### TEXT FOR ANALYSIS

The Del Mar Futurity is a seven-furlong American Thoroughbred horse race held annually at Del Mar Racetrack in Del Mar, California. A Grade I event since 2007, the race is open to two-year-old horses and offers a purse of $300,000.

In 1971, it was run in two divisions on Turf. From 2007 to 2014, it was run on Polytrack synthetic dirt.

No trainer has more Del Mar Futurity wins than Bob Baffert's 14, seven in consecutive years.

Records
Speed record:
 1:20.99 – Cave Rock (2022) (Dirt)
 1:21.48 – American Pharoah (2014) (Polytrack)

Most wins by a jockey:
 6 – Bill Shoemaker (1954, 1958, 1971–1974)

Most wins by a trainer:
 16 – Bob Baffert (1996–2002, 2008, 2009, 2011, 2012, 2014, 2016, 2018, 2021, 2022)

### ABOUT THIS TASK
Please reproduce the Del Mar Futurity text word for word, starting at "In 1971, it" and ending at "in consecutive years.".

### DATA FOR ANALYSIS
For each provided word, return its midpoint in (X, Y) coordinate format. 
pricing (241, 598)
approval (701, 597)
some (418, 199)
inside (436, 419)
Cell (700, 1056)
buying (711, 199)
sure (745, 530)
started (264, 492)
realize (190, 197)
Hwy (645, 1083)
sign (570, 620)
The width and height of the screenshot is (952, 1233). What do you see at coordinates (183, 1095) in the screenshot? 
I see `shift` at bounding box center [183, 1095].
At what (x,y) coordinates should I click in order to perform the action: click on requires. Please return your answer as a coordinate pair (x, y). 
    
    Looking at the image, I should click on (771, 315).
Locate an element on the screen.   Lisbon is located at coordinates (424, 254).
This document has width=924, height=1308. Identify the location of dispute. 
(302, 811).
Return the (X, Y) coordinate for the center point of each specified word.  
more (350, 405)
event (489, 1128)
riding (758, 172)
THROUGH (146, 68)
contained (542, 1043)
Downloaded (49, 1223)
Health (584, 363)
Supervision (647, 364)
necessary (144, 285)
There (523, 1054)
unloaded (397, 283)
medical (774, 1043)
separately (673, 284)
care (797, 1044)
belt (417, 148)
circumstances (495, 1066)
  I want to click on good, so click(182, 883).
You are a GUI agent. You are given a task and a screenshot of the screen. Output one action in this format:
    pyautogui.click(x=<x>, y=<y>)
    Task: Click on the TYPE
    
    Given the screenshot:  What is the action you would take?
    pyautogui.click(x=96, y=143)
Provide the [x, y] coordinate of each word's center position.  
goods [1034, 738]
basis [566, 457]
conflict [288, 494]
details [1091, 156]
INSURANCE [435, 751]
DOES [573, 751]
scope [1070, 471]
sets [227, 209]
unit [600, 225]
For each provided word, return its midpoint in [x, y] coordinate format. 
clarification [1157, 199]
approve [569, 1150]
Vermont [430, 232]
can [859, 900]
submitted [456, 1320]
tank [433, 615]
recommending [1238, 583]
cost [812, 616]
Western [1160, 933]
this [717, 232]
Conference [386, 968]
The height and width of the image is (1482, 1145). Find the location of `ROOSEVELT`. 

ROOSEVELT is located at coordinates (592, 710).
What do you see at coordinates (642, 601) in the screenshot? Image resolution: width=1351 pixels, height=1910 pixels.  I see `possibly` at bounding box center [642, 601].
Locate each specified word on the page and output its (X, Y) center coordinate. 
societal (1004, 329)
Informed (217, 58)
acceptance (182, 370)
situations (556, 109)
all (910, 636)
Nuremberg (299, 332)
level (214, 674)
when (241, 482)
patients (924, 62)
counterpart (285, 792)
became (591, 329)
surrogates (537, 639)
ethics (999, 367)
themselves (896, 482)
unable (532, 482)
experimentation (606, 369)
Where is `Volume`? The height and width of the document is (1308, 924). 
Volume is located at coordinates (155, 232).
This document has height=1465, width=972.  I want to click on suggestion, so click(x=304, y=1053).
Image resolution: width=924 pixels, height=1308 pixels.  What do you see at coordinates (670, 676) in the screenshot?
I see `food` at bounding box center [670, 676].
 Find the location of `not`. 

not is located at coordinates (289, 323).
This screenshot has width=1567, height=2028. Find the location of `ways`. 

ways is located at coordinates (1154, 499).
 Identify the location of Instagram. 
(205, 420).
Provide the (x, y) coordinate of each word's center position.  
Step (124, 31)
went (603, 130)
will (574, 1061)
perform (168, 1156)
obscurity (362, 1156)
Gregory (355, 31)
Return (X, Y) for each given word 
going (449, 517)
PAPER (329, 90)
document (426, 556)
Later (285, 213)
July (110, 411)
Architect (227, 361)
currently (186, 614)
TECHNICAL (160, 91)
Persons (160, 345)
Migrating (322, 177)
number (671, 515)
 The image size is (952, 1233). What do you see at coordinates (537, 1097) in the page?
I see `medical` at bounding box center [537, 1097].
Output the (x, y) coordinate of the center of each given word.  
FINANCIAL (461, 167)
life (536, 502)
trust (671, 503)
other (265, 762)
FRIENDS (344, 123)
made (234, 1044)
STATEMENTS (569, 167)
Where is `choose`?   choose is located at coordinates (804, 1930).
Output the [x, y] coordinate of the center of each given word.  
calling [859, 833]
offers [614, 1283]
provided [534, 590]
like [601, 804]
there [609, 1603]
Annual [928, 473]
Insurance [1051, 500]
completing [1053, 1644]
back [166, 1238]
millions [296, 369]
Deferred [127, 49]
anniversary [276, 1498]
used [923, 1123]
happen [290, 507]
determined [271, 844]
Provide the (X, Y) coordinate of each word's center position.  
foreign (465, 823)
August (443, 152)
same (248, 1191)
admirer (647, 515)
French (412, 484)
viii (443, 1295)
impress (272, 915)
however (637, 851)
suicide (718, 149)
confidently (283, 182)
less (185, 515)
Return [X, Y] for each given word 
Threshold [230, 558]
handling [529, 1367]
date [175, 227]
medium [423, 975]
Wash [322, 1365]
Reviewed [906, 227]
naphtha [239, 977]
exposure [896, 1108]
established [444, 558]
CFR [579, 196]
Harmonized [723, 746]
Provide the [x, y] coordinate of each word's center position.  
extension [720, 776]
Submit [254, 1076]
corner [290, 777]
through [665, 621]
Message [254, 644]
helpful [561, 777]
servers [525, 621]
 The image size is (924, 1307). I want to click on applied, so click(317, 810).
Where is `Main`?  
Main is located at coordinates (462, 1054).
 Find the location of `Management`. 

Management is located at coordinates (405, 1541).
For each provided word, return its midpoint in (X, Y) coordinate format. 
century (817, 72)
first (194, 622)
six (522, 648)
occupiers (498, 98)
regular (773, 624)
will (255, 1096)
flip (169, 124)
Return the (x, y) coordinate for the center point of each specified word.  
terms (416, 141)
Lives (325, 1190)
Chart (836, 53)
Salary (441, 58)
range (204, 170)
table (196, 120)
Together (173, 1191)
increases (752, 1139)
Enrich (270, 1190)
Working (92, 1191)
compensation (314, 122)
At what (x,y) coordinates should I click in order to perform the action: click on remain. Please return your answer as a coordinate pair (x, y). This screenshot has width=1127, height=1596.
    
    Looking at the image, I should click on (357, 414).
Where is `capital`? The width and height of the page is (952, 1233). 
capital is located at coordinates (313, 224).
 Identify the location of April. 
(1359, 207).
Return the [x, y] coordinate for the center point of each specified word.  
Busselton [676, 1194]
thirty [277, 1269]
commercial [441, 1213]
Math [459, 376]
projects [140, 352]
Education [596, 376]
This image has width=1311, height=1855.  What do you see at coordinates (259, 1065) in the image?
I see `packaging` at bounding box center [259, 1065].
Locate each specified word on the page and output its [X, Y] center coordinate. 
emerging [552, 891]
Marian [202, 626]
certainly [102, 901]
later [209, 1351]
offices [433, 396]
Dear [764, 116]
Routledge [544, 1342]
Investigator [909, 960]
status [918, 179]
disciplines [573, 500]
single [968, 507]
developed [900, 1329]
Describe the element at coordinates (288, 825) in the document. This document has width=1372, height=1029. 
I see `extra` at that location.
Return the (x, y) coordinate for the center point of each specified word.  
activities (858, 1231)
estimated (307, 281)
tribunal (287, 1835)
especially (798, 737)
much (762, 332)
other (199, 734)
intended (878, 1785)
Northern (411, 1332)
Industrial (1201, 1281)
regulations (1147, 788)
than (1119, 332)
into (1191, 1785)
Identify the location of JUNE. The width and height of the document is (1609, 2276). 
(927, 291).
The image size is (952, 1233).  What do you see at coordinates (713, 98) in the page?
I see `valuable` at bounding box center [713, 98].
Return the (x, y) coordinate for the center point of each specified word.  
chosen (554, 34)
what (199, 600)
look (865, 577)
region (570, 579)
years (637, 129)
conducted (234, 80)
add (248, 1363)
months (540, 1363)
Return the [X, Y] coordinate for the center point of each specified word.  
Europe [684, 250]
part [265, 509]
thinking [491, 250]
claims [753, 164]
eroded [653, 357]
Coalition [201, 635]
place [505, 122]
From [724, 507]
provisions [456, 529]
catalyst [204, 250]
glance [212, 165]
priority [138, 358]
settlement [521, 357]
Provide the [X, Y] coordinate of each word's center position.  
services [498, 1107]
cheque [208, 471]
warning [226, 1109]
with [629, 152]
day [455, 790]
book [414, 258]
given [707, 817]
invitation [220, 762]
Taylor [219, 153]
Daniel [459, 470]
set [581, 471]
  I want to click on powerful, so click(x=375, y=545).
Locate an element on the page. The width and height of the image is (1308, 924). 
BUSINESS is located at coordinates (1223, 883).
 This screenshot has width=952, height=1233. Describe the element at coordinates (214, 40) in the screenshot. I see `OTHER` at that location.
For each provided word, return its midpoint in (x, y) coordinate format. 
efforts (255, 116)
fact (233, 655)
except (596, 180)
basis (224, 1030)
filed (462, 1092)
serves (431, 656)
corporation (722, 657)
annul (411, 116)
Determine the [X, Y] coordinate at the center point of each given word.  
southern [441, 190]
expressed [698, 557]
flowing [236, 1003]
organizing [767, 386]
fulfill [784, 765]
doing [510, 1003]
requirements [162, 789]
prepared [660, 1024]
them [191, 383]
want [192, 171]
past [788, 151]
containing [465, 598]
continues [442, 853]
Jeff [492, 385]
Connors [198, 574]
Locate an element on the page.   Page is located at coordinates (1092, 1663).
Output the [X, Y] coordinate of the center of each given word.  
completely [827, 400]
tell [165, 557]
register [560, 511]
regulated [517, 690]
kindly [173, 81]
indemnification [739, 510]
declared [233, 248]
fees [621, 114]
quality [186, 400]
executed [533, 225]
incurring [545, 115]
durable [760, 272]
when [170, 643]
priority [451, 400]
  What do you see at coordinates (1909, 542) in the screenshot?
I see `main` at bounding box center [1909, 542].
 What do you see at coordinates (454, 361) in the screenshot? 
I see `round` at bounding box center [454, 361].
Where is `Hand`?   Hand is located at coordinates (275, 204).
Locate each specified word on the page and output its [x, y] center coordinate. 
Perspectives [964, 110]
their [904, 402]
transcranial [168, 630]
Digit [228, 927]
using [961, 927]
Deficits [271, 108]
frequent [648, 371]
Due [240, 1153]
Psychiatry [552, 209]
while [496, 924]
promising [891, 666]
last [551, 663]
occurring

### EXPECTED ANSWER
In 1971, it was run in two divisions on Turf. From 2007 to 2014, it was run on Polytrack synthetic dirt.

No trainer has more Del Mar Futurity wins than Bob Baffert's 14, seven in consecutive years.